> **Directions**
The required output is the line that contains "Instruction: Open the" and every line after it, each written out exactly, up to the end of the entries.

"""

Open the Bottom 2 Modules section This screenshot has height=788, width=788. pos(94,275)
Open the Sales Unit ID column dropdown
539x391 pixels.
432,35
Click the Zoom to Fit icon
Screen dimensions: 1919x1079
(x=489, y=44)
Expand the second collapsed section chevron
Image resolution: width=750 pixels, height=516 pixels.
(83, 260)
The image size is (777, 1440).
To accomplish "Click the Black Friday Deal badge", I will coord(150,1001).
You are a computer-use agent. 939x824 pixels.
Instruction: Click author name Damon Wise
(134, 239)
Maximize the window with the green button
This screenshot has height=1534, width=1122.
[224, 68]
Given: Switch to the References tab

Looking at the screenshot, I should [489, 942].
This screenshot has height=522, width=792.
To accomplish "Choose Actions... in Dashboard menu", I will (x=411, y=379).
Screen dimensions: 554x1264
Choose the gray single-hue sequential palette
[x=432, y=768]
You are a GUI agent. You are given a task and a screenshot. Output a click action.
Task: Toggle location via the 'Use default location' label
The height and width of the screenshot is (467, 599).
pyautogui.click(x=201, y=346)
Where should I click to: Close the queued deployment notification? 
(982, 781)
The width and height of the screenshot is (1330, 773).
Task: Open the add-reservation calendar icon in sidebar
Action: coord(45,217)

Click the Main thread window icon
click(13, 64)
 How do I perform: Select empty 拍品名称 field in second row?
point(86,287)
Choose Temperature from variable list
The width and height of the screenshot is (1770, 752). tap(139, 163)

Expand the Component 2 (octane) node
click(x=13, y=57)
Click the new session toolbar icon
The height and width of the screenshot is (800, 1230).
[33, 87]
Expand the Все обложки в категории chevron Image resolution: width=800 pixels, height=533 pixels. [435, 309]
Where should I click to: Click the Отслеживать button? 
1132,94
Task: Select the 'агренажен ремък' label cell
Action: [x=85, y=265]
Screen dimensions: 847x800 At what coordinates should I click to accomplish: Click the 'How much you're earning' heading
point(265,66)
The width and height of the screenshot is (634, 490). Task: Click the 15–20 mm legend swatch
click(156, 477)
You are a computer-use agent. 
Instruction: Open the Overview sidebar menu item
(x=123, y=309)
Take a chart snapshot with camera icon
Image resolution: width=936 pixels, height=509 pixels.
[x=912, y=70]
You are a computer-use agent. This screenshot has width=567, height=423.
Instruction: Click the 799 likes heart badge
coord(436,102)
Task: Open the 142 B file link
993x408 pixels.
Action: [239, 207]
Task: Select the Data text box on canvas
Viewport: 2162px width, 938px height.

"""

> **Your solution**
Instruction: Open the Overview sidebar menu item
(x=123, y=309)
Take a chart snapshot with camera icon
Image resolution: width=936 pixels, height=509 pixels.
[x=912, y=70]
You are a computer-use agent. This screenshot has width=567, height=423.
Instruction: Click the 799 likes heart badge
coord(436,102)
Task: Open the 142 B file link
993x408 pixels.
Action: [239, 207]
Task: Select the Data text box on canvas
Viewport: 2162px width, 938px height.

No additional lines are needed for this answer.